Um exemplo notório de farsa na Grande Rede relacionada à astronomia é Hideaway. Claro que seu conteúdo não se enquadra no perfil apocalíptico dos disparates mencionados no parágrafo anterior. No entanto, mais de sete anos já se passaram desde as primeiras disseminações da imagem por fóruns, blogs e, até mesmo, e-mails. Ainda é comum vê-la compartilhada em redes sociais sob a atribuição que possuía em 2006: a de que se trata de um registro do “pôr do Sol no Polo Norte”.
A realidade, claro, é outra.
Hideaway é uma ilustração desenvolvida por uma estudante alemã de física, chamada Inga Nielsen, por meio do Terragen, software de desenho para criação de paisagens. Fascinada por ficção científica, Inga possui vários trabalhos semelhantes a Hideaway. Alguns destes, aliás, podem ser encontrados em seu site (www.gatetonowhere.de). “Faço arte digital há anos”, afirma a alemã. “Ela permite que eu visualize meus sonhos”.

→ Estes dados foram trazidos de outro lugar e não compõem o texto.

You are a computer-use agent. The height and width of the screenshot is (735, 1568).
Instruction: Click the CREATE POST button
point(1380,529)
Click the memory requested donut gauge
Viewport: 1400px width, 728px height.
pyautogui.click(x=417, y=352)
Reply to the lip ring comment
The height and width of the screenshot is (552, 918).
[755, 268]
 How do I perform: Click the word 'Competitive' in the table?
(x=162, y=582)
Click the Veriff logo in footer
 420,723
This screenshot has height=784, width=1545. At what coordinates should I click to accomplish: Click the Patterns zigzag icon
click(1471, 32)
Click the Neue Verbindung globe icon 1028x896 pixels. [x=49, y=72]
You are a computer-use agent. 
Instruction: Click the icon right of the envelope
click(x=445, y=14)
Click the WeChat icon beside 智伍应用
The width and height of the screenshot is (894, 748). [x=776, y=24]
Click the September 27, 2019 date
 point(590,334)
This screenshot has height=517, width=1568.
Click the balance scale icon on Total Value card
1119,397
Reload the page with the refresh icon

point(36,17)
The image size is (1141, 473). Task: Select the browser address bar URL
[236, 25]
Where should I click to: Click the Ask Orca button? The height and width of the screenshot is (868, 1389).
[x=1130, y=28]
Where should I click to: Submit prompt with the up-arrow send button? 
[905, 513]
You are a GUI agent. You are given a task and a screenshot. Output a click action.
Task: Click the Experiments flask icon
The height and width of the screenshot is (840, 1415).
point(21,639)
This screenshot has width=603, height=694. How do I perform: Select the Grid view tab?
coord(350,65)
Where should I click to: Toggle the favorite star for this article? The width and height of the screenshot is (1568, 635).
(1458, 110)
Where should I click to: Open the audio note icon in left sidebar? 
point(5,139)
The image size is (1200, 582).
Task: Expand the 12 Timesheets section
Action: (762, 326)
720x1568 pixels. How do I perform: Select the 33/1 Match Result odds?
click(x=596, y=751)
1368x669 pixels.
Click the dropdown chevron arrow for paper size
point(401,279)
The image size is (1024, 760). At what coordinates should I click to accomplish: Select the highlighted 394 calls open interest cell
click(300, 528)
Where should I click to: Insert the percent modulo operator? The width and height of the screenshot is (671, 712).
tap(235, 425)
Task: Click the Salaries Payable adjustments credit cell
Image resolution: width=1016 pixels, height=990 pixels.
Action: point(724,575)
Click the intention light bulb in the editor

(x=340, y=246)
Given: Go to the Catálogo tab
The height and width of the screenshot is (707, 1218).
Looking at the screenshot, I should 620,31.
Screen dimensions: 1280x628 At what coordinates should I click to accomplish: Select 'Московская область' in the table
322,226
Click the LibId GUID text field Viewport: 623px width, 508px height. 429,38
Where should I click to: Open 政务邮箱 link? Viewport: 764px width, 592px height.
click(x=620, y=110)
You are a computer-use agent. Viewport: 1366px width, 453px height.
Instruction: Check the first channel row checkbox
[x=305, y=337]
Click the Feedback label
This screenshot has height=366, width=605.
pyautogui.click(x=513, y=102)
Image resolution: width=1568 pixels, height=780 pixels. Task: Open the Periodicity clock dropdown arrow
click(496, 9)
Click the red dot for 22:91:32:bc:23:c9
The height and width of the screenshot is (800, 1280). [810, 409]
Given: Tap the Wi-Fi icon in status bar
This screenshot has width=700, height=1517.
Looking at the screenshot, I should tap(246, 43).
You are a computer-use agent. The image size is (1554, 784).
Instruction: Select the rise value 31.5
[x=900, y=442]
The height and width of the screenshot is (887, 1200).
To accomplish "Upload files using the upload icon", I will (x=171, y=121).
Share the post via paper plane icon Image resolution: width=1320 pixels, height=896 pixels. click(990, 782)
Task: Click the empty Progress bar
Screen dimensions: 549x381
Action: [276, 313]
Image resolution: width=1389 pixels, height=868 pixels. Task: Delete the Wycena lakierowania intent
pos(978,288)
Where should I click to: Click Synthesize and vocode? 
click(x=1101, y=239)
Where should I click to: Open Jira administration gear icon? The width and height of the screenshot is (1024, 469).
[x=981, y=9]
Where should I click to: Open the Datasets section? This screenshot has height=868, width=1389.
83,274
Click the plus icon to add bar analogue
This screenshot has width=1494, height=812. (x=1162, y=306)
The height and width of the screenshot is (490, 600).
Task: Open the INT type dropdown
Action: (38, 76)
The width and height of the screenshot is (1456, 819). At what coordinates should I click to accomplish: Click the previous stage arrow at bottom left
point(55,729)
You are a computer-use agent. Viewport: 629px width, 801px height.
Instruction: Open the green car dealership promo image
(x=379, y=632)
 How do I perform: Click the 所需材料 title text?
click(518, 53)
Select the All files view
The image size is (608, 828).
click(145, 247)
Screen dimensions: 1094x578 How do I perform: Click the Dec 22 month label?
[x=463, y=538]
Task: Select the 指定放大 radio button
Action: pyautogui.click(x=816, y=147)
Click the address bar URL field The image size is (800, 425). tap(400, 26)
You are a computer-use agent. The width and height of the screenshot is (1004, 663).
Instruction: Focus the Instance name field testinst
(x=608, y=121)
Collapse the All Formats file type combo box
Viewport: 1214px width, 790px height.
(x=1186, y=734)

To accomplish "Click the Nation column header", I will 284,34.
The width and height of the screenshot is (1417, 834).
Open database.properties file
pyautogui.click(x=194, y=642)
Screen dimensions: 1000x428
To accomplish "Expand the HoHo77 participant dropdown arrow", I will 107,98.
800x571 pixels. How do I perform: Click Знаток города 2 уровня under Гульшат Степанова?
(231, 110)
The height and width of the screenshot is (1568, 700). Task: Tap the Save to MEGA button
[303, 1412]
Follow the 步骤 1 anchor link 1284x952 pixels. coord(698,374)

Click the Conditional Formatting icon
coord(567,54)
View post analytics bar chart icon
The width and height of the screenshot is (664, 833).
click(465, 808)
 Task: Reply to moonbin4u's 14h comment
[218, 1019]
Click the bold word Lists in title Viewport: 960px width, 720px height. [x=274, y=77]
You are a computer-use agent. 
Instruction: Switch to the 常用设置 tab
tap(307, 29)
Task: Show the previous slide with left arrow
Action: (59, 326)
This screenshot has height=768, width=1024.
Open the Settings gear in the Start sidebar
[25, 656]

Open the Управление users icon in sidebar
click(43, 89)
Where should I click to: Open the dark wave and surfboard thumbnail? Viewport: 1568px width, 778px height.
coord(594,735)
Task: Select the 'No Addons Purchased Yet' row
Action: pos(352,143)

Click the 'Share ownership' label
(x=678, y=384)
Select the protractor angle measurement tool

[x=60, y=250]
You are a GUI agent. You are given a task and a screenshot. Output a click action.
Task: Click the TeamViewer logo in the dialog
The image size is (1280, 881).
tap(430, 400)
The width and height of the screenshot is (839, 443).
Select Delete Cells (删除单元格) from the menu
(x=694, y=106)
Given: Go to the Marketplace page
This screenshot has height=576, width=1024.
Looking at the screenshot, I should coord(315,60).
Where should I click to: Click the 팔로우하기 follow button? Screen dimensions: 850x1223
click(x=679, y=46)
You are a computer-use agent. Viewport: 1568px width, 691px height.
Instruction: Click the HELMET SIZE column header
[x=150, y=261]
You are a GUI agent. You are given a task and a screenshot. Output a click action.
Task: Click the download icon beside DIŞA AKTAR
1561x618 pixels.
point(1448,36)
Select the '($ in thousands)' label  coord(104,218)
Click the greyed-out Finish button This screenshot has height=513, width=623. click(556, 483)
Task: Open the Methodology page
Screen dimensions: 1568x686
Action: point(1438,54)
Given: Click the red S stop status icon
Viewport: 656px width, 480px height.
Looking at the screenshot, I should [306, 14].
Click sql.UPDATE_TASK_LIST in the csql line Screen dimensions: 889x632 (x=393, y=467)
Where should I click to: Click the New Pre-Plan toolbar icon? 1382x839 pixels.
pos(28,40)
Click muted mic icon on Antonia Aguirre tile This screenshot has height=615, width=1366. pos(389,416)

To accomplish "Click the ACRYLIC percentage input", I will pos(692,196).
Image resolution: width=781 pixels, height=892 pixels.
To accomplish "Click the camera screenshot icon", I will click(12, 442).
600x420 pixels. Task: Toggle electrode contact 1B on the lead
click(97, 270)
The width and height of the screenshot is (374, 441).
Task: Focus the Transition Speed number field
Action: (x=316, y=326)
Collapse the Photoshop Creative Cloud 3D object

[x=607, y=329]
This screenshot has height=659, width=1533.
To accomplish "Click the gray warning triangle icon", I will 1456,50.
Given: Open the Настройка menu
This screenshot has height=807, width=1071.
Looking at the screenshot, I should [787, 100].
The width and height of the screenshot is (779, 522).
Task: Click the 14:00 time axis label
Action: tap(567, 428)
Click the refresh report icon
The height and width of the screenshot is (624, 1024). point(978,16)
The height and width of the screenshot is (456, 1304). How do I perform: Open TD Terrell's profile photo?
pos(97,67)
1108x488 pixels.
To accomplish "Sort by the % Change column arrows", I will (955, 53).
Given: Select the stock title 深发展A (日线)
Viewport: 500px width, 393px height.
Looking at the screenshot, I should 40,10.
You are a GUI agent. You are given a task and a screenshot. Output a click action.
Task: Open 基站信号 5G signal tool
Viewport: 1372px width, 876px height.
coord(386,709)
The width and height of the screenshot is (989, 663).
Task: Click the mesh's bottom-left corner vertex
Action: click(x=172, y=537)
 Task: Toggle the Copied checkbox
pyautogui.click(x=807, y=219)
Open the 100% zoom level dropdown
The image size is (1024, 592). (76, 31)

Em meio à polêmica causada pela imagem, o site da agência espacial norte-americana Nasa publicou Hideaway, mais precisamente no canal de fotos diárias sobre astronomia, em 2006. E, logicamente, tratou de “desmitificar” a obra. “Tal cena não poderia existir em lugar algum da Terra, pois nosso Planeta, a Lua e o Sol sempre tem quase o mesmo tamanho angular. Isto fica claro, por exemplo, durante eclipses”.
Mentira a um simples clique
Para Łukasz Dębowski, físico e linguista polonês, o segredo do sucesso para que uma farsa pareça verdade está em transmitir a ideia com uma frase curta. E repeti-la inúmeras vezes. Nesse contexto, as redes sociais parecem o cenário ideal para espalhar mentiras em larga escala. Há muito público: o Twitter, por exemplo, possui mais de 500 milhões de contas; já o Facebook ultrapassou a marca de um bilhão de usuários ativos em 2012.
Entretanto, a questão não se restringe a números. “As redes sociais são o cenário ideal para esse tipo de mensagem, pois todo mundo busca ser descolado, antenado e o centro das atenções”, alerta o especialista em Internet e publicitário Camilo Coutinho. “Por isso, muitas vezes, os usuários propagam mensagens absurdas. É mais ou menos como uma disputa de ‘eu vi primeiro’”.
A rapidez e a facilidade oferecidas pelas redes sociais no compartilhamento de conteúdos também são pontos que fazem com que esses sites sejam poderosos vetores para propagação de fraudes. Bastam alguns cliques para que os usuários possam espalhar uma mensagem e assim se tornarem “fontes”, eventuais formadores de opinião. Em abril do ano passado, no Twitter, um boato indicava a morte do vocalista da banda de rock Guns N’ Roses, Axl Rose. Pouco tempo bastou para se tornar assunto mais comentado no microblog. Diante da repercussão, a assessoria do norte-americano emitiu, pela própria rede social, um breve comunicado, no qual afirmava que Axl estava vivo – e passava bem.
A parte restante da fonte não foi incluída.